==== Given records ====

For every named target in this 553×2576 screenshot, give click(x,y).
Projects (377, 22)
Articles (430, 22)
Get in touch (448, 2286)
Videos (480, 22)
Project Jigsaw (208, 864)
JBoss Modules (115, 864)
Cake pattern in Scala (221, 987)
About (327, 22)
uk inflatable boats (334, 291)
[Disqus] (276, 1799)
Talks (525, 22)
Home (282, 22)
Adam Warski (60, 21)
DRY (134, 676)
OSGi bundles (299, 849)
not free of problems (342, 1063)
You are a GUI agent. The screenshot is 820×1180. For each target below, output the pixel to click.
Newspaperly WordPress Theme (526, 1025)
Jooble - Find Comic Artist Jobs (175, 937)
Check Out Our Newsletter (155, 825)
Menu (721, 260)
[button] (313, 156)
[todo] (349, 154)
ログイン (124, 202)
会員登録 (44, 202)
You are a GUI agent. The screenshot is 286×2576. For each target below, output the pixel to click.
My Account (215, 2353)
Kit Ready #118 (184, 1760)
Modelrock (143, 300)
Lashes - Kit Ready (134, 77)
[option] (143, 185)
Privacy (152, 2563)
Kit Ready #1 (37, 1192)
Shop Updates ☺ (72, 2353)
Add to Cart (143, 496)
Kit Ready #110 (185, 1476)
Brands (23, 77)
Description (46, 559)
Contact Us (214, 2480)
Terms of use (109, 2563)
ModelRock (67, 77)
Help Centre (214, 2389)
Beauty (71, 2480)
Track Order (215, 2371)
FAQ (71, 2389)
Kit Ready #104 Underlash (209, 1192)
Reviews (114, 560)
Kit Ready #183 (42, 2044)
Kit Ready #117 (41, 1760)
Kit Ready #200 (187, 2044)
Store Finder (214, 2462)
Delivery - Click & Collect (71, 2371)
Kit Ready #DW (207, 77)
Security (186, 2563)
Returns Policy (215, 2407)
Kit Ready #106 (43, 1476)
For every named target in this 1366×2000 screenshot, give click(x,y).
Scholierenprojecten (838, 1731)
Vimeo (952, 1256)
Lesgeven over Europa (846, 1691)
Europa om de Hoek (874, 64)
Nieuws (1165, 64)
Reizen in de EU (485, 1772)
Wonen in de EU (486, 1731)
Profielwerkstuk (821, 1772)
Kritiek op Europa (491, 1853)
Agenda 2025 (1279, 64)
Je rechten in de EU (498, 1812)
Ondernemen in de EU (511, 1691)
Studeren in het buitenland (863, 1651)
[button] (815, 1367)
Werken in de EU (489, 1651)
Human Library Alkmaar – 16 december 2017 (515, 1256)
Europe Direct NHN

====

- **Exercise directions**:
Take the line that holds "Beauty (71, 2480)" as the first and the last line of the material as the final one. Print that span exactly, both ends included.

- **Your response**:
Beauty (71, 2480)
Track Order (215, 2371)
FAQ (71, 2389)
Kit Ready #104 Underlash (209, 1192)
Reviews (114, 560)
Kit Ready #183 (42, 2044)
Kit Ready #117 (41, 1760)
Kit Ready #200 (187, 2044)
Store Finder (214, 2462)
Delivery - Click & Collect (71, 2371)
Kit Ready #DW (207, 77)
Security (186, 2563)
Returns Policy (215, 2407)
Kit Ready #106 (43, 1476)
For every named target in this 1366×2000 screenshot, give click(x,y).
Scholierenprojecten (838, 1731)
Vimeo (952, 1256)
Lesgeven over Europa (846, 1691)
Europa om de Hoek (874, 64)
Nieuws (1165, 64)
Reizen in de EU (485, 1772)
Wonen in de EU (486, 1731)
Profielwerkstuk (821, 1772)
Kritiek op Europa (491, 1853)
Agenda 2025 (1279, 64)
Je rechten in de EU (498, 1812)
Ondernemen in de EU (511, 1691)
Studeren in het buitenland (863, 1651)
[button] (815, 1367)
Werken in de EU (489, 1651)
Human Library Alkmaar – 16 december 2017 (515, 1256)
Europe Direct NHN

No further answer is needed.